Eric and Evelyn’s love of travel led to numerous adventures, and stops in exotic locales were often remembered with world coin purchases. Their travel trunk with its many colorful labels serves as evidence of their far-flung travels.
Heritage Auctions’ third installment of the Eric P. Newman collection featuring world coins brought just over $6 million when offered at a Jan. 14 to 16 sale in New York City. Added to the first sale at April 2013 and the second sale in November, that brings the total for the three Newman auctions to more than $33 million.
The introductory essay, “Around the World in 102 Years: From Afghanistan to Zanzibar” helped place the coins in the context of Eric and Evelyn Newman’s 74 years of marriage, during which they have visited more than 150 countries.
On their first journey together in December 1939, while on their honeymoon cruise, they witnessed the scuttling of the German battleship Graf Spee in Montevideo’s harbor. It was the culmination of the first active battle of World War I.
Most of their voyages included acquiring coins for the numismatic collection.
“The Eric P. Newman Collection is without a doubt the finest on Earth, and it is thrilling to see collectors respond when treasures like the 14 ducat appear,” said Cristiano Bierrenbach, Executive Vice President of International Numismatics at Heritage. “This collection is highly nuanced and complex in its approach, and bidders understand why it’s important to add these selections now.”
The top lot in the sale was a gold 14-ducat
piece dated 1612 from Salzburg, Austria, depicting Markus Sittikus Graf von Hohenems who was elected Archbishop of Salzburg in 1612. He is perhaps best known for commissioning architectural projects in a Baroque style, many of which remain today and give Salzburg its distinctive character.

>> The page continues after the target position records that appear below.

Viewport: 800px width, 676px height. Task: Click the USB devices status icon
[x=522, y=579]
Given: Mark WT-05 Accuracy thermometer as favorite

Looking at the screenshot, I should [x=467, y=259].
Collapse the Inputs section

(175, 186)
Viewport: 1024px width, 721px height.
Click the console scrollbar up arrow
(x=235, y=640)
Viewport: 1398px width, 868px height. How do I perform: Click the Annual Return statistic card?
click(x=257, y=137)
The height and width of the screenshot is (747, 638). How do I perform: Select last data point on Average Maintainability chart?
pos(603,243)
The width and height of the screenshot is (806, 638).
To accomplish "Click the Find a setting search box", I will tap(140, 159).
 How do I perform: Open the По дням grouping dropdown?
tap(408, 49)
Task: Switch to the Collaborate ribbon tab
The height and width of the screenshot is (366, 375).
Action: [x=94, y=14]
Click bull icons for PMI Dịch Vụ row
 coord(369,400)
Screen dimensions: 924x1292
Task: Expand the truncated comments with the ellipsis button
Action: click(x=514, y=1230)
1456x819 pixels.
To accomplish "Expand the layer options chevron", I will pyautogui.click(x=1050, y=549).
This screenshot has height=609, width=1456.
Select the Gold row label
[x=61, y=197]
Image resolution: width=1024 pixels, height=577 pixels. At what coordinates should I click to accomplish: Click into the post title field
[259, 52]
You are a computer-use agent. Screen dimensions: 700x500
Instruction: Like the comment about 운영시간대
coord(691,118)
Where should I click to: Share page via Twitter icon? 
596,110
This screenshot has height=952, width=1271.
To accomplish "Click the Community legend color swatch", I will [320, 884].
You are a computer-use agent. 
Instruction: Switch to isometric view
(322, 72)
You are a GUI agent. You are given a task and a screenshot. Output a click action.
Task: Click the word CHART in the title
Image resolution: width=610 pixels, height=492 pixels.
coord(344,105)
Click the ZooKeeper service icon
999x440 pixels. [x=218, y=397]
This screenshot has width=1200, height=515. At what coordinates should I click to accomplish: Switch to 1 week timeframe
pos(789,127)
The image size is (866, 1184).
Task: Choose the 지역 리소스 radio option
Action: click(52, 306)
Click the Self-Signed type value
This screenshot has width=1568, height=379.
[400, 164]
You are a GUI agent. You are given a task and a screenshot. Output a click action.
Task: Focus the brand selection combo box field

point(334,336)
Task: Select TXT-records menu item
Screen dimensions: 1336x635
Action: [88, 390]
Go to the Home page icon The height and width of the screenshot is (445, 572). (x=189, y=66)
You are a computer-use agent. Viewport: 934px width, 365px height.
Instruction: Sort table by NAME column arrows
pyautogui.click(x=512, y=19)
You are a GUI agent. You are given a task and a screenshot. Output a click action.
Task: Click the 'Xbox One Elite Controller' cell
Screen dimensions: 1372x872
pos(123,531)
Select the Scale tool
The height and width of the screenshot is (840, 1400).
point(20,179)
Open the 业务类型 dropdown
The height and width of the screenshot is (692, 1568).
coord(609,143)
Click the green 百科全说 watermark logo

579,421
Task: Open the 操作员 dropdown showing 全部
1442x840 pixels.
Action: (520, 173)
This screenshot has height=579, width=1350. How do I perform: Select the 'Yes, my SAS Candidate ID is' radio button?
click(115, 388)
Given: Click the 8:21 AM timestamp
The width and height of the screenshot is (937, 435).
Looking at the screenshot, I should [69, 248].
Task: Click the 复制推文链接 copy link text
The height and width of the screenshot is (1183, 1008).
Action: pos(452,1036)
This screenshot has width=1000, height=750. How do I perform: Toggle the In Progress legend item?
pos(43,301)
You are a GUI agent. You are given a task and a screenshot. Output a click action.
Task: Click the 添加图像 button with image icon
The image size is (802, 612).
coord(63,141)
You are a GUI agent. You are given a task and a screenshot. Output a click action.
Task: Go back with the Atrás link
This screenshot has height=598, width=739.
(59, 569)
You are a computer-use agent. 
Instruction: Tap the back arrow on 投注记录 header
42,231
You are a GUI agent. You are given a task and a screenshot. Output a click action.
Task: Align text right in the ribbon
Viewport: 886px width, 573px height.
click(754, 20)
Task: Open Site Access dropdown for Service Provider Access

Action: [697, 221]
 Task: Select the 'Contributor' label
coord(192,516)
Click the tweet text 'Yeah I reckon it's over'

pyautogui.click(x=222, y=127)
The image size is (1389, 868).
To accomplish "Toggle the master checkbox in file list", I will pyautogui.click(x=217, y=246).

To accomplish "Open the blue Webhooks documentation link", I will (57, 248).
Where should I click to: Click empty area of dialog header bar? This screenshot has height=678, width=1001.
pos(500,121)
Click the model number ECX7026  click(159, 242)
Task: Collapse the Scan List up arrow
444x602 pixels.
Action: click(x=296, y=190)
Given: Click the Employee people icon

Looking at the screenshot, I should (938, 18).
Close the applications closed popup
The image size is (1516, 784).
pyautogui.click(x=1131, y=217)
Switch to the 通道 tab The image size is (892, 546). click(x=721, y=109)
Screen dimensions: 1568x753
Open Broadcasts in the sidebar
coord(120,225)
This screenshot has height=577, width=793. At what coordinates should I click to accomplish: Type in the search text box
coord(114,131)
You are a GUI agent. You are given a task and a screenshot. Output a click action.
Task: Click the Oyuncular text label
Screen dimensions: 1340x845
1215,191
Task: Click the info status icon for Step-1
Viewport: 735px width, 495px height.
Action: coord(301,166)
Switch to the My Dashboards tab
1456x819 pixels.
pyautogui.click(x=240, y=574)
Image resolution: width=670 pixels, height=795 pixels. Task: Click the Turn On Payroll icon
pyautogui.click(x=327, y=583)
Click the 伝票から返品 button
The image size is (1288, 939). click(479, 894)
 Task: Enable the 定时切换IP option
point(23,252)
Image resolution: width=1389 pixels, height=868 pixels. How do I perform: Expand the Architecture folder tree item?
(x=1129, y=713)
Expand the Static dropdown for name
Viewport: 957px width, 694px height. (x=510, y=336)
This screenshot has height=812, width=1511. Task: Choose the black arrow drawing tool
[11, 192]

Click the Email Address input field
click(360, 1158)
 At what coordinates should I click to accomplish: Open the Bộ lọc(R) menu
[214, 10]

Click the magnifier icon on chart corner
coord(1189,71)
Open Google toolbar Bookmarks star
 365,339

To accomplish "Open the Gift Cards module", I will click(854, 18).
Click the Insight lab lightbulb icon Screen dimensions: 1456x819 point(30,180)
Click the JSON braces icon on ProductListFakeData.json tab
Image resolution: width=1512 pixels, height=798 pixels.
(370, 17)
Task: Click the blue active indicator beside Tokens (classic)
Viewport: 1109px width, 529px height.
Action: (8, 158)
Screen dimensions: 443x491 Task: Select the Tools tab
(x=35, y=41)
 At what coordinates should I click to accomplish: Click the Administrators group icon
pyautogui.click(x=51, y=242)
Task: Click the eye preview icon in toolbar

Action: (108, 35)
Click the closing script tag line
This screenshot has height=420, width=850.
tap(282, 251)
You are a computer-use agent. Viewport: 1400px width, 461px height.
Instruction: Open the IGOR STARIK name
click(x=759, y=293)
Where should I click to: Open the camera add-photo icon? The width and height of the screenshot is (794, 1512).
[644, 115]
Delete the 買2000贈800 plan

It’s a mysterious coin, described in the catalog as, “a complete enigma of a type” and the coin — unique, or very nearly so — was termed a “once in a lifetime” opportunity. Graded About Uncirculated 58 by Numismatic Guaranty Corp., suggesting that it may have served its purpose briefly in commerce, it brought $211,500 against an estimate of $50,000 to $75,000.
At $205,625, the sale’s next most expensive lot was an AU-50 1729 Russian gold ducat of Peter II. He was Russia’s emperor only briefly as he was crowned following the passing of Catherine I in 1727 and died of smallpox in 1730.
A German gold 10-ducat piece of Saxe-Altenburg dated 1652 and graded AU-58 brought $105,750. Described as an “Incredibly Rare Baroque Masterpiece” the coin is likely one of only a few survivors from a small issue.